Naast de problemen rondom de toeslagen, zijn er ook ontwikkelingen in de kinderopvangsector zelf. Zo wordt er gekeken naar manieren om de kinderopvang toegankelijker te maken, bijvoorbeeld door het aanbieden van gratis kinderopvang op bepaalde dagen. Kinderopvang Zeeuws-Vlaanderen wil in lijn met een advies van de SER op een aantal locaties twee dagen per week gratis kinderopvang gaan bieden aan alle kinderen tot en met 12 jaar, als proef om te kijken of dit werkt en een bijdrage kan leveren aan landelijke plannen.
Ook wordt er aandacht besteed aan thema’s zoals sociale ongelijkheid, diversiteit en inclusie binnen de kinderopvang. Pedagogen Elly Singer en Anke van Keulen hebben een praktijkonderzoek uitgevoerd naar “pedagogisch onderhoud”, met als doel concrete stappen te zetten om een open en veilige kinderopvangorganisatie te creëren.
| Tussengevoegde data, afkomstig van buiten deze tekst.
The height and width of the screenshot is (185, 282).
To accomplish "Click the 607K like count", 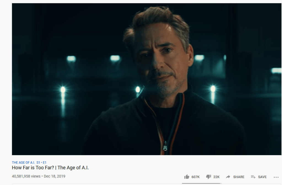I will [x=195, y=177].
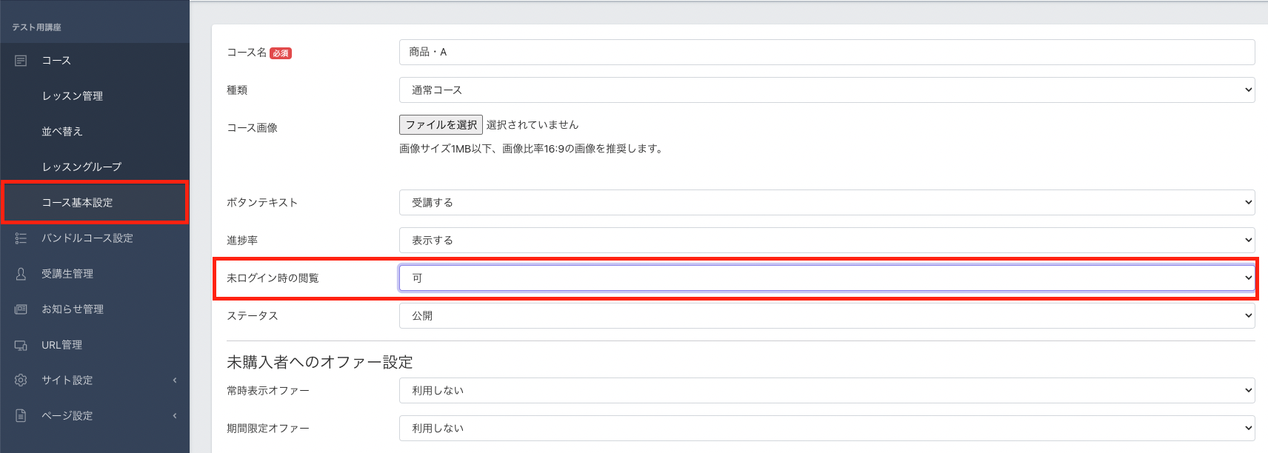Open the 種類 dropdown showing 通常コース
This screenshot has height=453, width=1268.
click(x=827, y=90)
De rol van de locatiemanager binnen de kinderopvang is van belang. Simone van der Kaaij, locatiemanager bij BLOS Kinderopvang, geeft aan dat het haar hart verwarmt om deel uit te maken van de ontwikkeling van een kind. Dit benadrukt het belang van betrokken en gemotiveerde professionals in de kinderopvangsector.
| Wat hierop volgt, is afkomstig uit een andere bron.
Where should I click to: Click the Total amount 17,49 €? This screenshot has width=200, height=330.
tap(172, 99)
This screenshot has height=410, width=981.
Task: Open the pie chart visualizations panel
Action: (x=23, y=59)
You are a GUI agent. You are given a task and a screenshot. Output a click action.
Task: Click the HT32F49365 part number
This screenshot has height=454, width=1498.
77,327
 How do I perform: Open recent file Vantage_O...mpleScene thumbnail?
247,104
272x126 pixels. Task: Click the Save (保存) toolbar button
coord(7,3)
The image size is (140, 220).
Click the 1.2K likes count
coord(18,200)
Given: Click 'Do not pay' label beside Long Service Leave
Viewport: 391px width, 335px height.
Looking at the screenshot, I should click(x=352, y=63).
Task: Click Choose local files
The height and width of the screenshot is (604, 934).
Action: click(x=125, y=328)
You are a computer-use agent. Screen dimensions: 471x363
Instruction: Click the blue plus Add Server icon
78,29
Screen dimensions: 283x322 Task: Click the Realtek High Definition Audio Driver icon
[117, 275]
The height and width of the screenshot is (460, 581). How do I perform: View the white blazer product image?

De signalen en ontwikkelingen rondom de kinderopvangtoeslag en terugvordering in de periode 2013-2016 laten een complex beeld zien. De ingewikkelde wet- en regelgeving, de problemen rondom de terugvordering van toeslagen, en de pogingen om het systeem te verbeteren, hebben geleid tot aanzienlijke problemen voor ouders. De zaak-Appelbloesem illustreert de impact van verkeerde interpretaties en onrechtvaardige behandeling. De standaardisering van opzet en grove schuld, en de focus op snelle afhandeling van verzoeken, roepen vragen op over de zorgvuldigheid en rechtvaardigheid van de procedures. De ontwikkelingen in de kinderopvangsector zelf, zoals de aandacht voor inclusie en de rol van de locatiemanager, benadrukken het belang van een kwalitatief hoogwaardige en toegankelijke kinderopvang voor alle kinderen.